~15 years ago my "daily driver" had 256MB of RAM and it was perfectly usable for development (native, none of this new bloated web stuff) as well as lots of multitasking. There was rarely a time when I ran out of RAM or had the CPU at full usage for extended periods.
Now it seems even the most trivial of apps needs more than that just to start running, and on a workstation, less than a year old with 4 cores of i7 and 32GB of RAM, I still experience lots of lag and swapping (fast SSD helps, althougn not much) doing simple things like reading an email.
Now, I'm not running anything particularly intensive at the moment, and I make a point of avoiding Electron apps. I also rebooted just a few hours ago for an unrelated reason.
But the fact is that I've monitored this before—I very rarely manage to use all my RAM. The OS mostly just uses it to cache files, which I suppose is as good a use as any.
Oh my god, just try running a modern OS on a spinning rust drive. It's ridiculous how slow it is. It's obvious that modern developers assume everything is running on SSD.
Are you sure? I've been running Linux for a long time with no page file. From 4gb to 32gb (The amount of RAM I have now) and have literally only ran out of RAM once (and that was because of a bug in a ML program I was developing). I find it very hard to believe that you experience any swapping at all with 32gb, much less "lots".
There's a screenshot in there showing it taking 22GB of RAM. I've personally never seen it go that high, but the 10-12GB of RAM that I have seen is absolutely ludicrous for a chat app. Even when it's initially started it takes over 600MB. Combine that with a few VMs that also need a few GB of RAM each, as well as another equally-bloated Electron app or two, and you can quickly get into the swapping zone.
I also experience the same thing with Mattermost (the client also being an Electron app). The memory bloat usually comes from switching back and forth from so many channels, scrolling up to load more chat history, and lots and lots of image attachments (and of course, the emoticons).
scrolling up to load more chat history, and lots and lots of image attachments (and of course, the emoticons).
I remember comfortably browsing webpages with lots of large images and animated GIFs in the early 2000s, with a fraction of the computing power I have today. Something has become seriously inefficient with browser-based apps.
You said yourself you managed to find a case where you ran out of memory. Why do you find it "very hard to believe", knowing nothing about his use cases, that his job doesn't involve exactly the sort of situations that consume vast amounts of RAM. Why do people insist with such conviction that "it doesn't happen to me, therefore it's inconceivable that it happens to someone else, doing something totally different than what I'm doing, into which I have no insight". Baffling.
> Why do you find it "very hard to believe", knowing nothing about his use cases, that his job doesn't involve exactly the sort of situations that consume vast amounts of RAM.

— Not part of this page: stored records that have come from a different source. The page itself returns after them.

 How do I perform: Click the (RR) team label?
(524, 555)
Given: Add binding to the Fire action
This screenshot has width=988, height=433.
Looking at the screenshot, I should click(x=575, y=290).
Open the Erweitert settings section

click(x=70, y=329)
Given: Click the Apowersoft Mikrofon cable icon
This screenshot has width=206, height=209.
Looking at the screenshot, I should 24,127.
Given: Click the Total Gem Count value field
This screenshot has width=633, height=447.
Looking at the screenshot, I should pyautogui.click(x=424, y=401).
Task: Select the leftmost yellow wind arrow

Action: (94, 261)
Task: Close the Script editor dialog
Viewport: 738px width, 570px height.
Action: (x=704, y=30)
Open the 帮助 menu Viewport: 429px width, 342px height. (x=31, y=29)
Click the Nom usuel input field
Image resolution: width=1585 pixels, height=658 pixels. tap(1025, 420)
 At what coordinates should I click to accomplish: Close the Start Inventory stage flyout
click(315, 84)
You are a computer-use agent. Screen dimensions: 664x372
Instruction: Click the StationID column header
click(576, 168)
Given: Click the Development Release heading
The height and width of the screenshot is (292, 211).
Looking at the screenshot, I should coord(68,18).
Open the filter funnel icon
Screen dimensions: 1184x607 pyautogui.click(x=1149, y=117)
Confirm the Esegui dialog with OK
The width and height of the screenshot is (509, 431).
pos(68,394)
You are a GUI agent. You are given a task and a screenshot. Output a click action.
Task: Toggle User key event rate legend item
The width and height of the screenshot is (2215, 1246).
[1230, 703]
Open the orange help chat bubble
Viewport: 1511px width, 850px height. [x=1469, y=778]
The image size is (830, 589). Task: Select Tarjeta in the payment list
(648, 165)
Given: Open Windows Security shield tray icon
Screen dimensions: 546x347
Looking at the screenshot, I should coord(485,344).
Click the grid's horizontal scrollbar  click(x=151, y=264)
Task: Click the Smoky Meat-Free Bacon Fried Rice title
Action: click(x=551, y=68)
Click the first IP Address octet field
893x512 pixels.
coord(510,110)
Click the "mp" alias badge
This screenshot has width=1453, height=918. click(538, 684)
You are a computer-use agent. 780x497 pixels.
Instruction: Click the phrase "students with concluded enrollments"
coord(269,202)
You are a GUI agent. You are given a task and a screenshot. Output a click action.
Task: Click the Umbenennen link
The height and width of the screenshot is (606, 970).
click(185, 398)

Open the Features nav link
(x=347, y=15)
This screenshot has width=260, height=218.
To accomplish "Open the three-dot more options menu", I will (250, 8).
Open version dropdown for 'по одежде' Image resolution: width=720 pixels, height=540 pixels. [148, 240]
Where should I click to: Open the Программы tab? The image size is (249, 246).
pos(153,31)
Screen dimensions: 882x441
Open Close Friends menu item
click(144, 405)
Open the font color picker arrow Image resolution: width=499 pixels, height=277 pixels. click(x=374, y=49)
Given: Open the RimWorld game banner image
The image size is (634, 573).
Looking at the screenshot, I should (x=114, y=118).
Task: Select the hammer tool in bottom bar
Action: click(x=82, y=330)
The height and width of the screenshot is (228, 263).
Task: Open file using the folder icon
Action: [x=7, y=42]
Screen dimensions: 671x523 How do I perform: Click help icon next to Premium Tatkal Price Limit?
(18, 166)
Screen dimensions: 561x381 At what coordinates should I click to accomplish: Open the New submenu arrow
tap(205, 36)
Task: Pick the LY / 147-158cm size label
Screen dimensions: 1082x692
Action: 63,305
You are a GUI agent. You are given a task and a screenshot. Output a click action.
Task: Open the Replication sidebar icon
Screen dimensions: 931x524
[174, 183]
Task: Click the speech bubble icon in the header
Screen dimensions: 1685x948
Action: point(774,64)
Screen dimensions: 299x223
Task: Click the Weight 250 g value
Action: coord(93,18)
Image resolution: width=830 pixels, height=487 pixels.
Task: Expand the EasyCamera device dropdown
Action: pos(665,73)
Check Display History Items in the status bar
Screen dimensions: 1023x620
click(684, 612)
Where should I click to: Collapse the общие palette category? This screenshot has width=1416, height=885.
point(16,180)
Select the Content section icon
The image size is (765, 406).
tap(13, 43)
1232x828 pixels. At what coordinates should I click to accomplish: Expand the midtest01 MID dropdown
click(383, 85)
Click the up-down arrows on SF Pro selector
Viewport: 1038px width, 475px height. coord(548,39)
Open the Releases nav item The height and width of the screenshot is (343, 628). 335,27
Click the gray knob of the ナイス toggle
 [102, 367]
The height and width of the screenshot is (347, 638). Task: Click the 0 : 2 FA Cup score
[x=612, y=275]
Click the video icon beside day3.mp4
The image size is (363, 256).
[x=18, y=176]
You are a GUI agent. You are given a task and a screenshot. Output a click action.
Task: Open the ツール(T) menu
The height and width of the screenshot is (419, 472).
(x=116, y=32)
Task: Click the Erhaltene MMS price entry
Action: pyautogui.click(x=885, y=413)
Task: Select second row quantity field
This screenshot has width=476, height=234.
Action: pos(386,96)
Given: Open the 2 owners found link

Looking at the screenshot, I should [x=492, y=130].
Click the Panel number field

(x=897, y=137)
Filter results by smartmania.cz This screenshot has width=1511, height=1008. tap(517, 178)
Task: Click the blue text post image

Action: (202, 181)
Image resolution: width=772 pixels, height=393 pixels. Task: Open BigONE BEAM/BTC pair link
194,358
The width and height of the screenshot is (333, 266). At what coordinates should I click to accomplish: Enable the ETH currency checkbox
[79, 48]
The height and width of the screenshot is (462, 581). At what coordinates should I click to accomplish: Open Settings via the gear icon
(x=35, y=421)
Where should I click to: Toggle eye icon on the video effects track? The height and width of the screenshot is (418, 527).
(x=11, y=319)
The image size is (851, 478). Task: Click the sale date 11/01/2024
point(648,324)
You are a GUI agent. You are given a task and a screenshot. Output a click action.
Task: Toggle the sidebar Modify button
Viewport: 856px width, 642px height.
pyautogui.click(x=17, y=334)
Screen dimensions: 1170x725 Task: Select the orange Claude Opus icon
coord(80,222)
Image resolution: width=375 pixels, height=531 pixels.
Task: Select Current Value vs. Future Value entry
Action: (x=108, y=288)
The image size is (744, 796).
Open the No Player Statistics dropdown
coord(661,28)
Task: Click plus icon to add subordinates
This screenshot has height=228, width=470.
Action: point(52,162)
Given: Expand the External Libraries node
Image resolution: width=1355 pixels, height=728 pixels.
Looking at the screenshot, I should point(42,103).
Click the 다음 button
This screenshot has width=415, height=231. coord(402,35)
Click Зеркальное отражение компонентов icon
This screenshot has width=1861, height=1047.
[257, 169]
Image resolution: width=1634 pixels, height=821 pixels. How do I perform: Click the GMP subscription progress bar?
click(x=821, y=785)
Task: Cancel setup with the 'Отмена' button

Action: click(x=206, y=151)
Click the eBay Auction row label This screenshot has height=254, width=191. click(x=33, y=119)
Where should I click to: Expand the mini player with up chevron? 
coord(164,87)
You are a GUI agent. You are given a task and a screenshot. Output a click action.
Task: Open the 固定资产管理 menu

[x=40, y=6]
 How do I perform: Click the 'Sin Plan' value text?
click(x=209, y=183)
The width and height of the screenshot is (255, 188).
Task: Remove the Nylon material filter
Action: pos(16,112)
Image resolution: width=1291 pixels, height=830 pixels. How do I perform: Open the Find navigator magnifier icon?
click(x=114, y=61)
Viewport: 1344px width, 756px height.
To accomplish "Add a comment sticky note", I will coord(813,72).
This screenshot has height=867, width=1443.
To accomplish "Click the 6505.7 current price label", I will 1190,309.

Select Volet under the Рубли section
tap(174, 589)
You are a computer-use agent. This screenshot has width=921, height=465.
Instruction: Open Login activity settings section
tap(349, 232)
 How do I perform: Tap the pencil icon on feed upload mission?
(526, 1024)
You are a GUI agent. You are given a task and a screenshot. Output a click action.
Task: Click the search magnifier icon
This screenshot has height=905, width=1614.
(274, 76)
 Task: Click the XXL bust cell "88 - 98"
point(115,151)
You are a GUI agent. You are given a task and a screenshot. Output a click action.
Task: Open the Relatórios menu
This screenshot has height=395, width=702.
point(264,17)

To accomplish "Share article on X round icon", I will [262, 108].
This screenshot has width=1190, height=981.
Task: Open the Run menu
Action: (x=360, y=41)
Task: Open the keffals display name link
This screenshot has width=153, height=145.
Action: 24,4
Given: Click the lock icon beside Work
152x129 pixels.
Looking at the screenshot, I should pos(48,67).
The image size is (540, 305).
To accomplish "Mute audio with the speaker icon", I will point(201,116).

Probably the GGP said they experience lag while "doing simple things like reading an email." Now, maybe GGP meant to add "while I'm sequencing genes in the background", but since that was left out I can see how it would be confusing! :)
My dynamically-linked executable is 8296 bytes on disc. My statically-linked executable is 844,704 bytes on disc.
So if I had a "goodbye world" program as well, that's a saving of about 800KB on disc.
Now one can argue the economics of saving a bit under a megabyte in a time where an 8GB microSD card costs under USD5 in single quantities, but you can't argue that it's a relatively big saving.
At runtime, the dynamic version uses (according to top) 10540 KB virtual, 540 KB resident, and 436 KB shared. The static version uses 9092 KB virtual, 256 KB resident, and 188 KB shared.
256MB of RAM is a fairly large amount–this is how much iPhone 3GS had, for instance. It relied on dynamic linking to system libraries heavily and ran multiple processes.